Traditionen ändern sich
Im Mai startet in Westfalen-Lippe die Schützenfest-Saison. Zahlreiche Schützenvereine stehen vor großen Herausforderungen und passen ihre Feste an.
Die St.-Georgs-Schützenbruderschaft in Meschede hat einige lieb gewonnene Traditionen über Bord geworfen. „Wir haben unsere Festfolge verändert, um mehr Menschen zu ermöglichen, mitzufeiern“, sagt Andreas Wrede, seit 2018 Schützenhauptmann der St. Georgs‐ Schützenbruderschaft, die auf eine mehr als 500 Jahre dauernde Geschichte zurückblickt. Traditionell fand die Feier rund um Fronleichnam an vier Tagen statt. Doch nach Corona habe man festgestellt, dass die Gäste vorsichtiger geworden seien. Das erste Fest nach der Pandemie war weniger gut besucht, als man das in Meschede kannte. „Auch die Thekenmannschaft war geschrumpft. Um das Fest feiern zu können, mussten wir Kräfte zusätzlich finanzieren“, so Wrede.
Vor diesem Hintergrund hat sich der Verein entschieden, einen Festtag, den Mittwoch vor dem Fronleichnamsfeiertag, komplett zu streichen. „Da schmücken wir jetzt unsere Festhalle.

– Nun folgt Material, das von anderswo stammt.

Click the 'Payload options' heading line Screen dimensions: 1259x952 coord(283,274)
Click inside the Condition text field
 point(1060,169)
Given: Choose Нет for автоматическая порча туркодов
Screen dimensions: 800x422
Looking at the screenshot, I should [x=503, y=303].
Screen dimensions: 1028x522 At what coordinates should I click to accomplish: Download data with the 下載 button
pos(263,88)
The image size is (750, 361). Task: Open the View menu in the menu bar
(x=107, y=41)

Der Donnerstag ist im wesentlichen gleich geblieben. Am Freitag starten wir dann erst ab 16 Uhr, früher gingen die Festlichkeiten bereits um 9 Uhr los“, sagt Wrede. So sollen Berufstätige das Feiern oder Musizieren auf dem Fest besser mit ihrem Job vereinbaren können. Für die Abende hat die Schützenbruderschaft eine Art Schnupperkarte eingeführt. Wer nach wenigen Stunden das Fest wieder verlassen möchte, bekommt einen Teil des Eintritts zurück. So möchte man neuen Gästen ein Kennenlernen ermöglichen.

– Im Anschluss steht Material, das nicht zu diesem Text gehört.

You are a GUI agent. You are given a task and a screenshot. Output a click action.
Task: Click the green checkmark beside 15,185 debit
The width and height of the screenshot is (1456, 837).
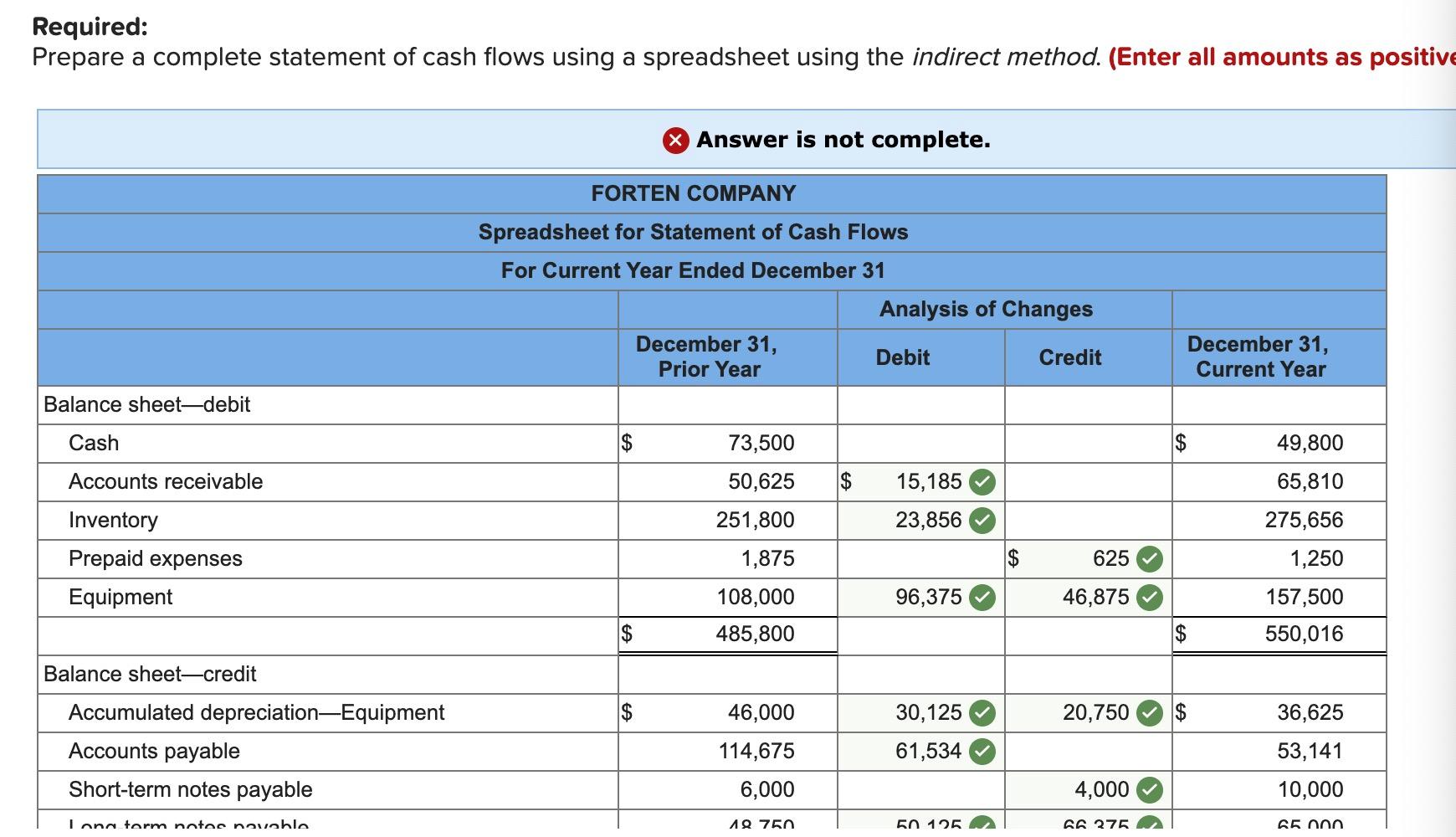(981, 481)
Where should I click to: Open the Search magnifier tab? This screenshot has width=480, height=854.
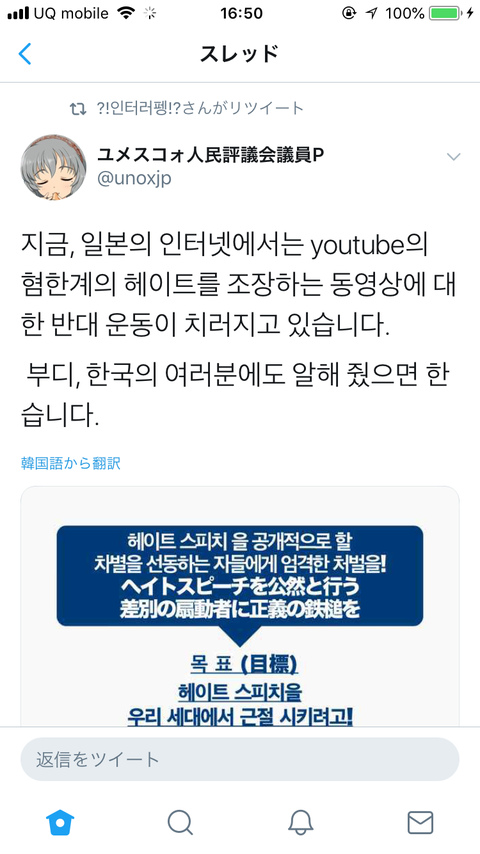pyautogui.click(x=180, y=822)
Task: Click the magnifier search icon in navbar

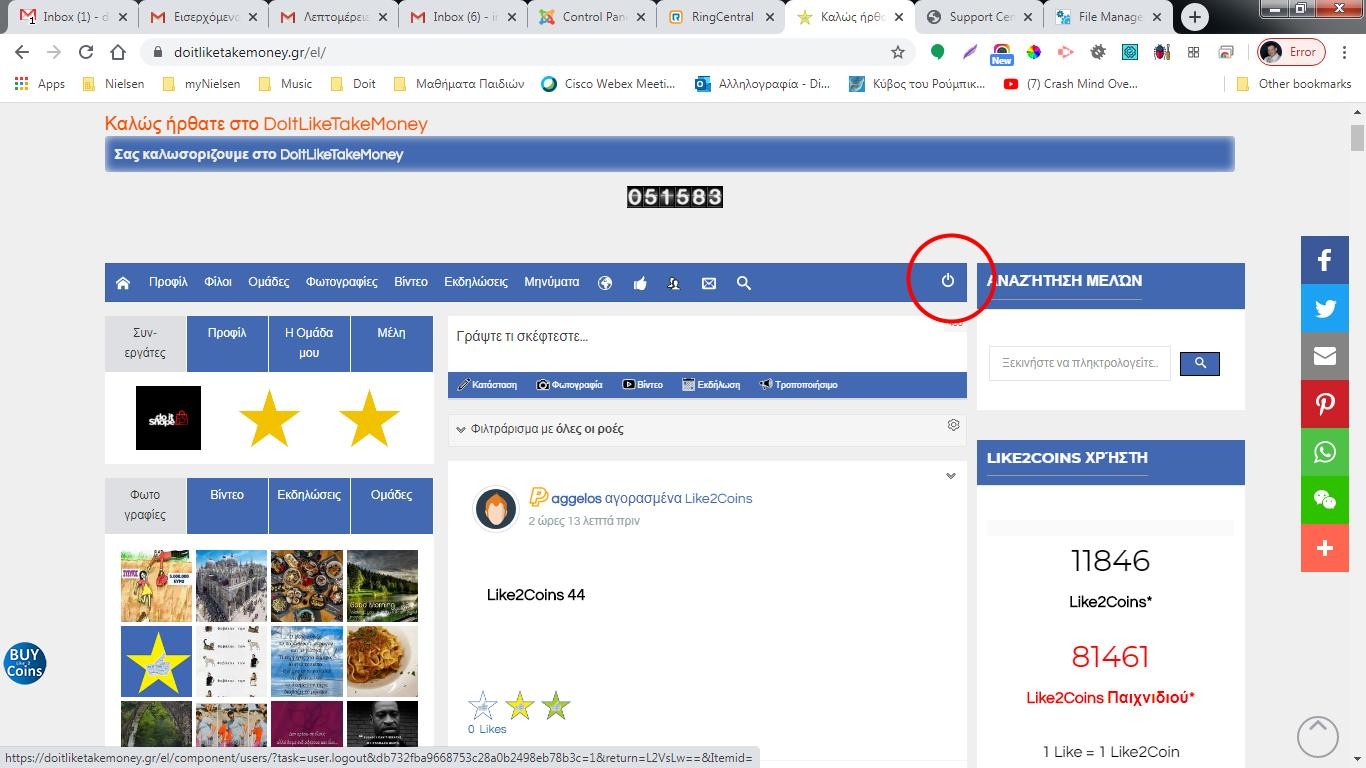Action: [x=744, y=283]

Veränderungen zeigen Wirkung
Die Veränderungen zeigten bereits im vergangenen Jahr Wirkung. Schützen und Gäste haben die neue Festfolge gut angenommen, berichtet Wrede. Und es gab noch einen weiteren Effekt: „Wir konnten im vergangenen Jahr die Kosten für unser Schützenfest deutlich senken, obwohl wir unter dem Strich nur auf wenige Feierstunden verzichten.“
Wie in Meschede machen sich die Schützen auch in anderen Orten Westfalen-Lippes Gedanken über die Zukunft ihrer Feiern. Die Corona-Zwangspause sei für viele Verantwortliche ein Anlass gewesen, über Routinen und Traditionen nachzudenken, erklärt Jonas Leineweber, von der Fakultät für Kulturwissenschaften der Universität Paderborn, der sich intensiv mit dem Schützenwesen befasst. Im Paderborner Raum etwa haben sich zahlreiche Vereine, die ursprünglich nur Männer als Mitglieder zugelassen haben, für Frauen geöffnet. Andere Vereine hätten ähnlich wie in Meschede ihre Festfolge verändert, weil sie festgestellt haben, dass es immer schwieriger werde, Musiker oder auch das Personal zu finden. Statt von Samstag bis Montag werde nun von Freitag bis Sonntag gefeiert.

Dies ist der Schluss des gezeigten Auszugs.